▸ **Brano selezionato**

#####

Intervista a Giangiacomo Schiavi, autore della rubrica Noi cittadini sul Corriere della Sera.
Da dove le è nato il desiderio di scrivere?
«Venivo da una provincia dove il bar era il centro di tutto, come la chiesa e il campo sportivo. Un posto di vita vera e di passioni forti. Scrivevo poesie ed editoriali sul giornalino della parrocchia e immaginavo di cambiare il mondo con un articolo. Sognavo inchieste e grandi reportage».
Com’è nato il suo primo articolo?
«Quando sono arrivato a Libertà, il quotidiano di Piacenza, avevo 21 anni e frequentavo il secondo anno di Lettere a Milano. Erano gli anni ’70. Mi è stata proposta un’intervista per la rubrica di spettacolo e avevo già iniziato a sognare cantautori e band di successo internazionale, ma il mio obiettivo era Achille Togliani, l’idolo di mia madre. Così ho passato la domenica sera al dancing Sirenella, prima chiacchierando con Togliani, che si è dimostrato molto gentile e disponibile, poi assistendo al suo concerto. Nell’articolo ho raccontato la cronaca della serata inserendo anche qualche frase o parola del cantautore: tutto rigorosamente scritto prima a mano, e poi con la macchina da scrivere».
Quali emozioni l’hanno guidata?
«Quando mi hanno assegnato l’intervista mi sono sentito sotto esame, come se dovessi sostenere un test d’ingresso: è stata la prima vera emozione. Durante la serata, invece, mi sono sentito una mosca bianca, quasi fuori luogo, perché circondato da vecchi danseur di valzer e di tango e signore con il rossetto e la permanente».
E una volta consegnato l’articolo?

#####

▸ **Dati di localizzazione tramite coordinate in pixel**

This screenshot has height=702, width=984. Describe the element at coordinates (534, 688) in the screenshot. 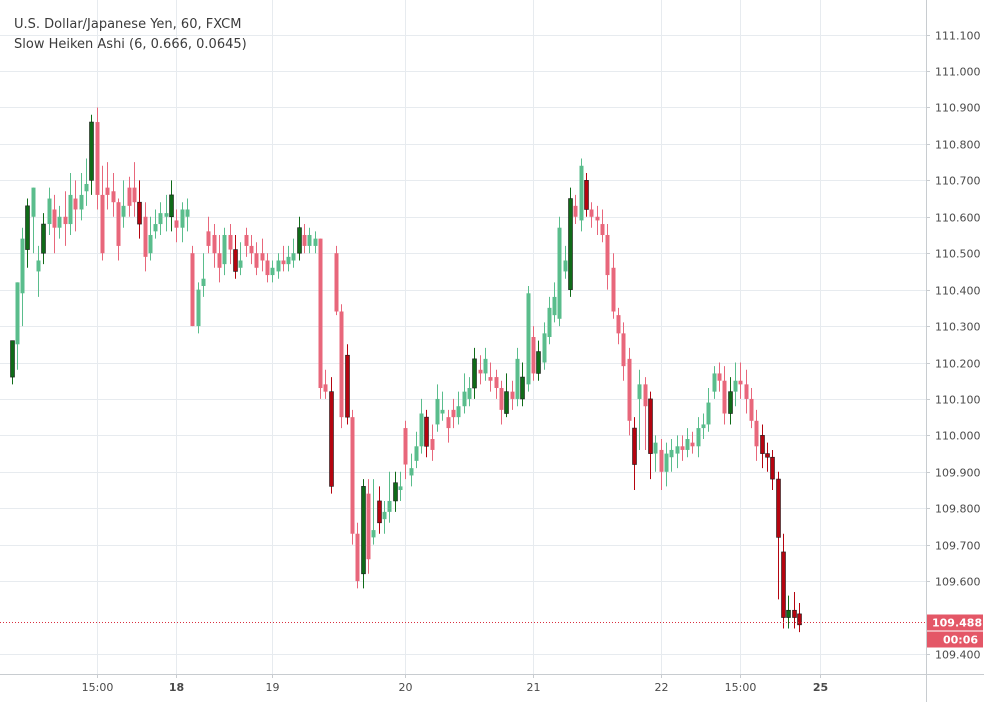

I see `x-tick-label: 21` at that location.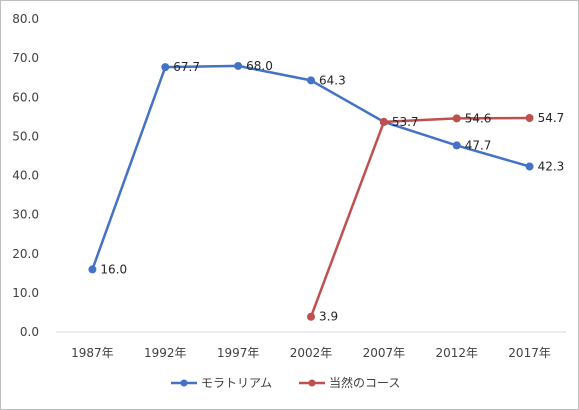  What do you see at coordinates (26, 215) in the screenshot?
I see `y-tick-label: 30.0` at bounding box center [26, 215].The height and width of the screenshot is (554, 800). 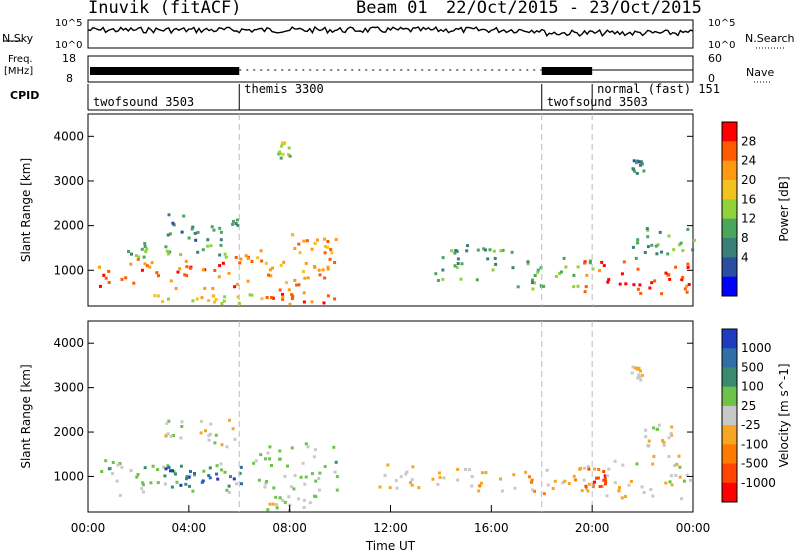 I want to click on cpid-label: CPID, so click(x=25, y=96).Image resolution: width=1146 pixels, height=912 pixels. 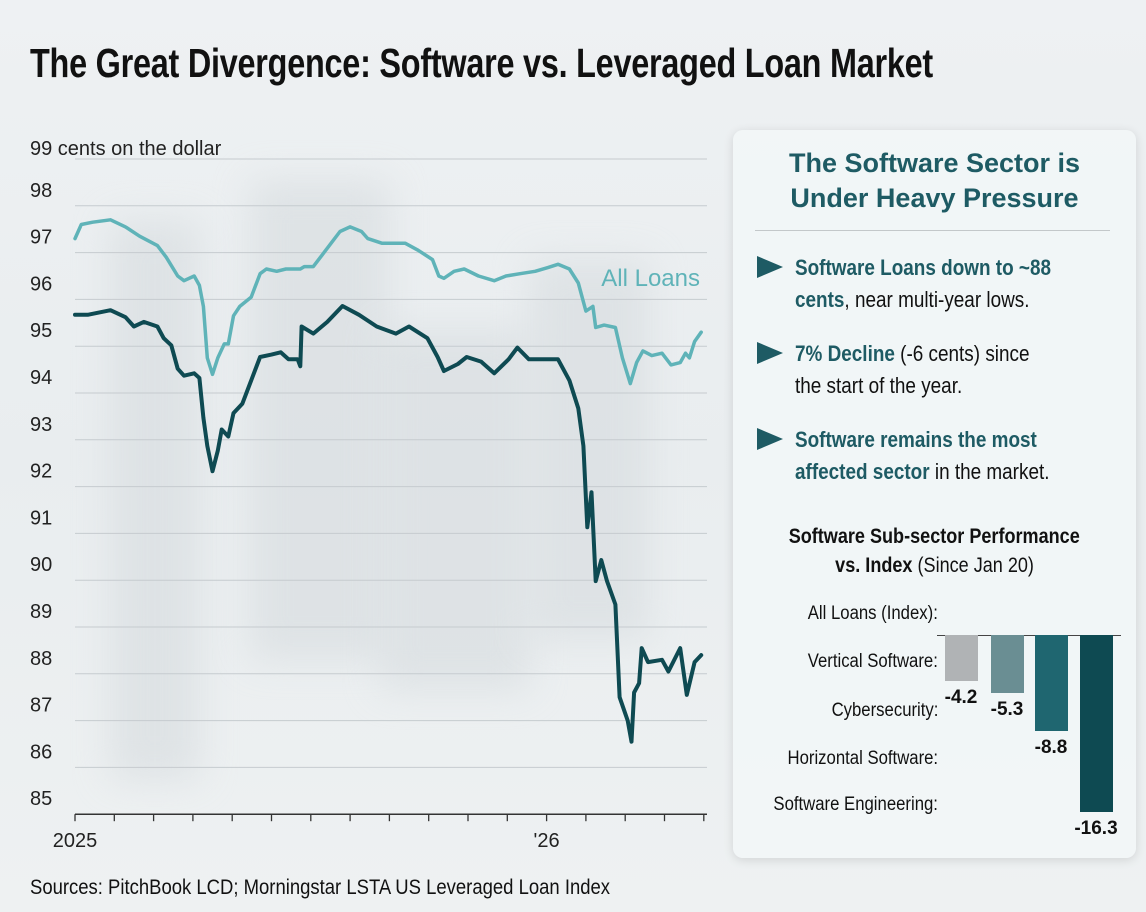 I want to click on bar-value-label: -8.8, so click(x=1051, y=747).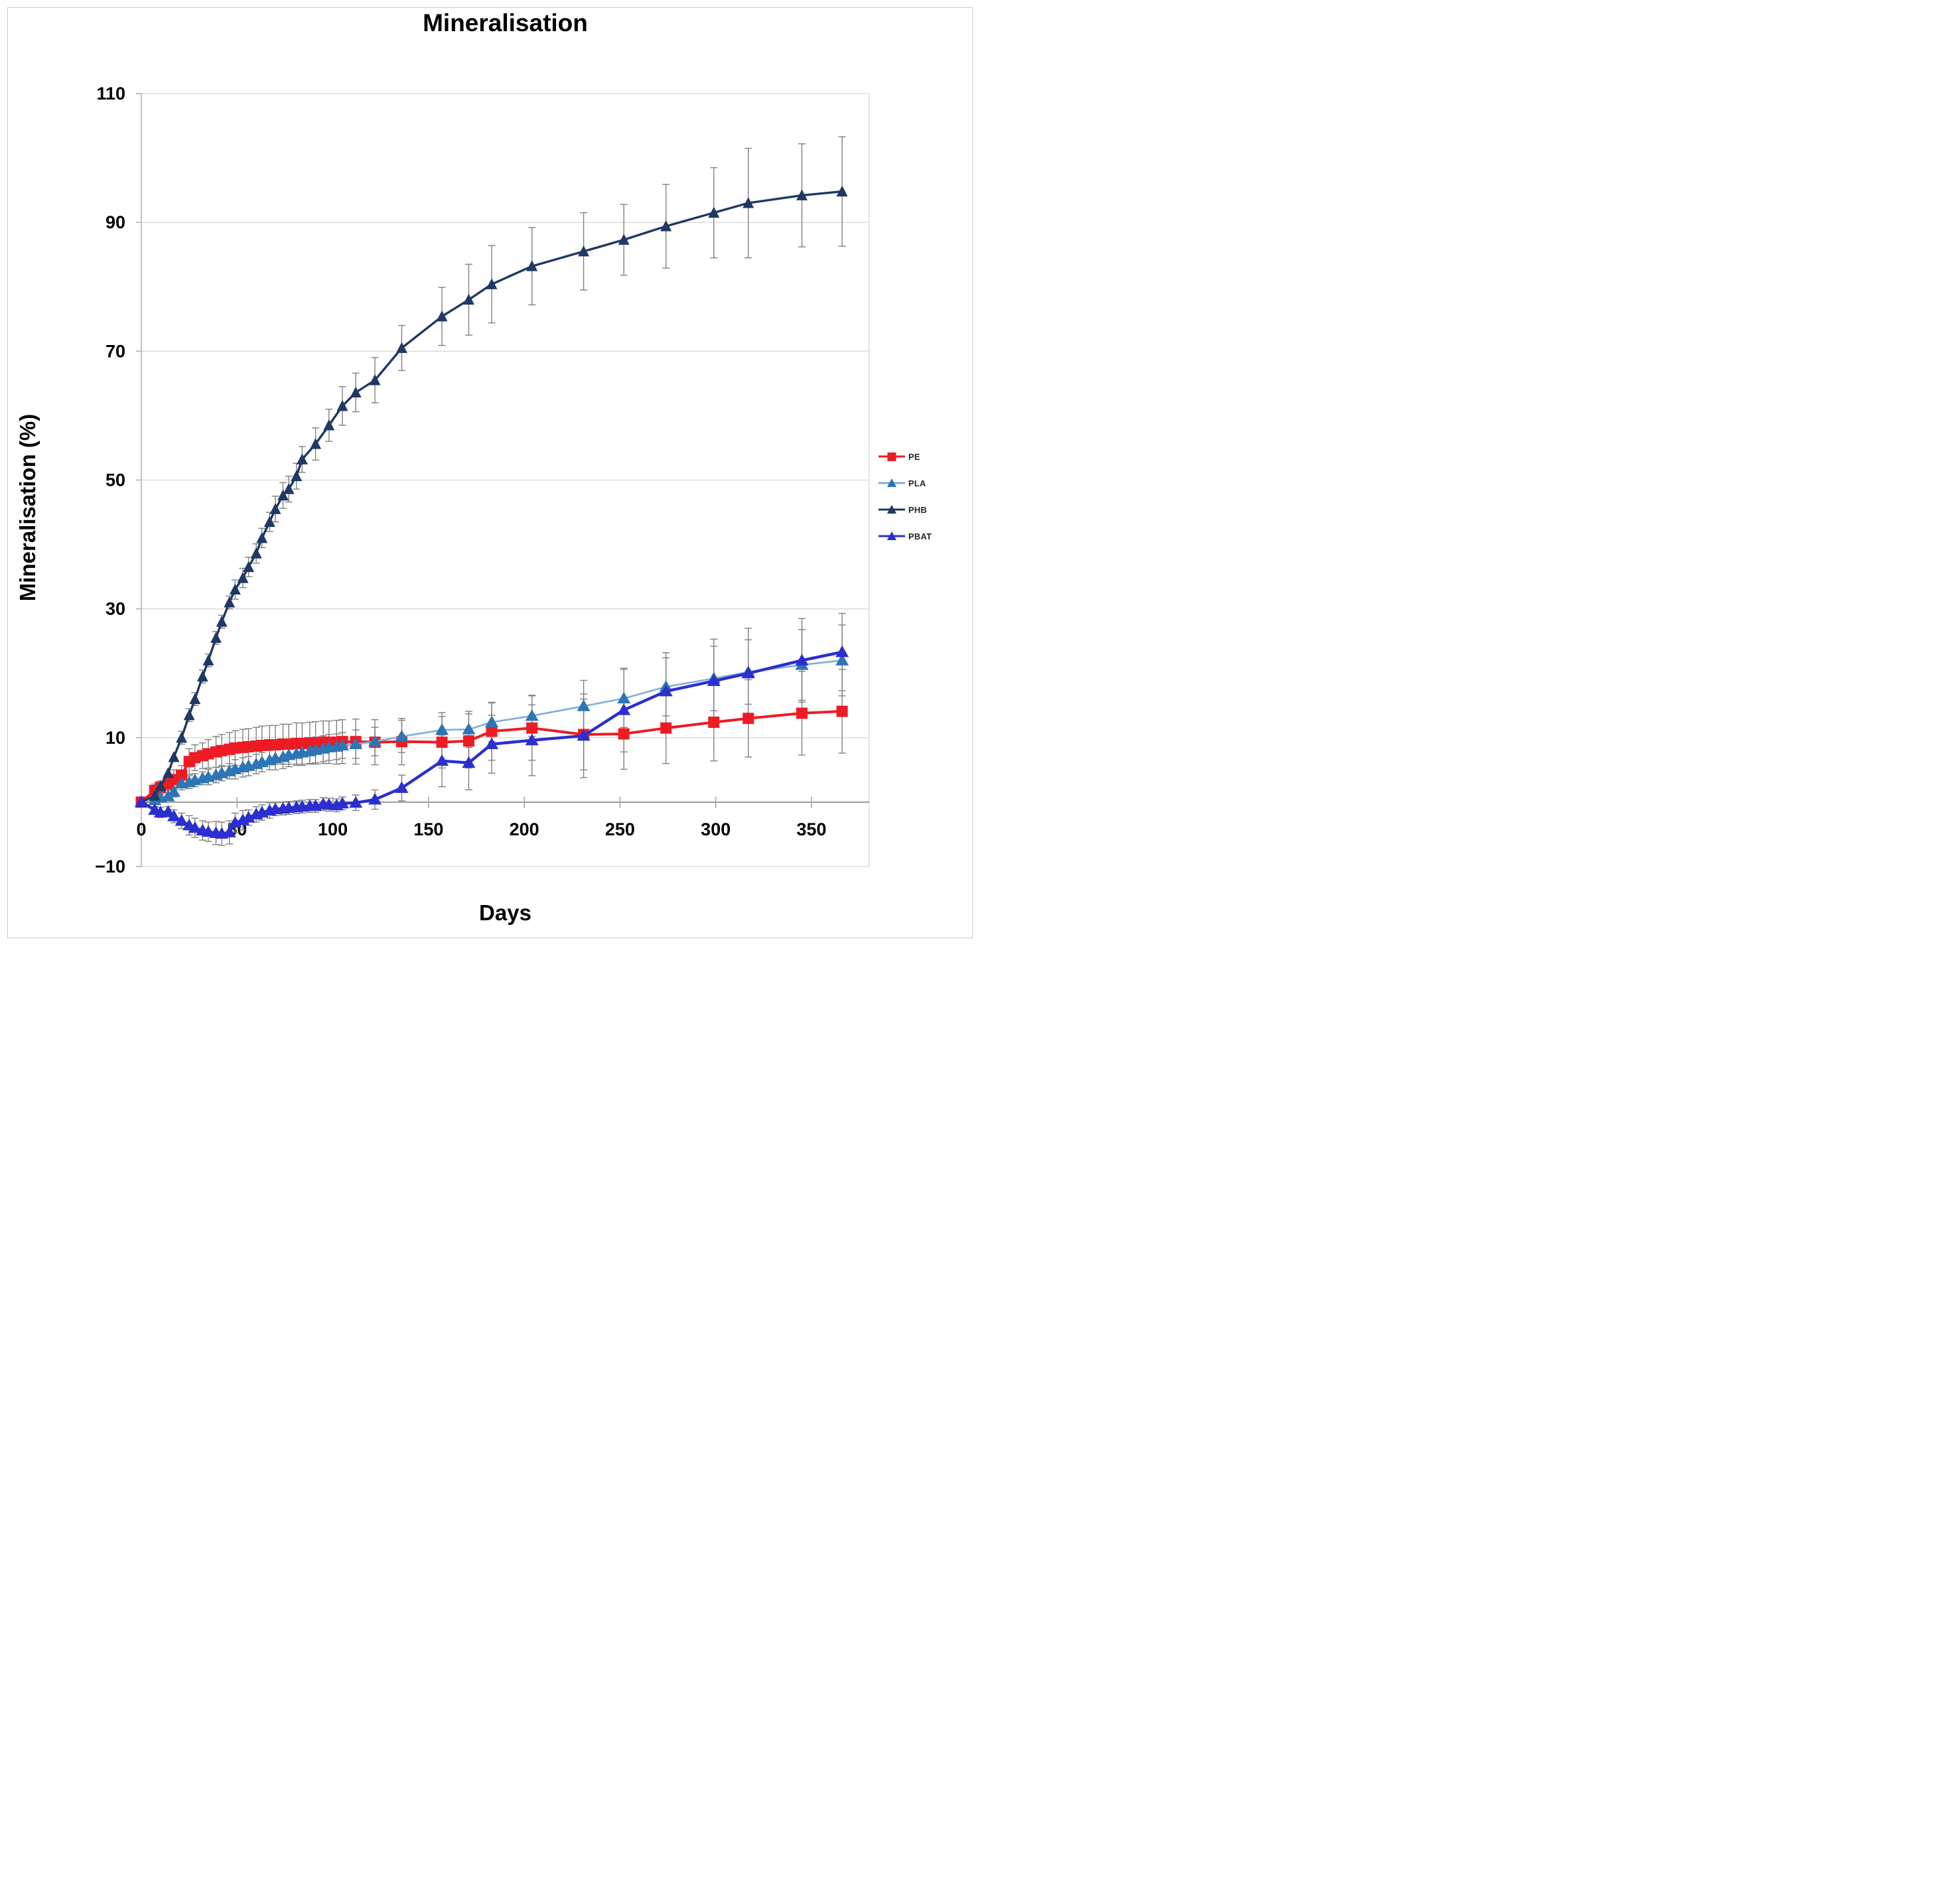 The width and height of the screenshot is (1960, 1891). Describe the element at coordinates (491, 496) in the screenshot. I see `series-phb` at that location.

#####

Ricopia senza modifiche, dall'intervista a Giangiacomo Schiavi, la parte che comincia con le parole contenenti "Com’è nato il" e finisce con "emozioni l’hanno guidata?".

▸ **La tua soluzione**
Com’è nato il suo primo articolo?
«Quando sono arrivato a Libertà, il quotidiano di Piacenza, avevo 21 anni e frequentavo il secondo anno di Lettere a Milano. Erano gli anni ’70. Mi è stata proposta un’intervista per la rubrica di spettacolo e avevo già iniziato a sognare cantautori e band di successo internazionale, ma il mio obiettivo era Achille Togliani, l’idolo di mia madre. Così ho passato la domenica sera al dancing Sirenella, prima chiacchierando con Togliani, che si è dimostrato molto gentile e disponibile, poi assistendo al suo concerto. Nell’articolo ho raccontato la cronaca della serata inserendo anche qualche frase o parola del cantautore: tutto rigorosamente scritto prima a mano, e poi con la macchina da scrivere».
Quali emozioni l’hanno guidata?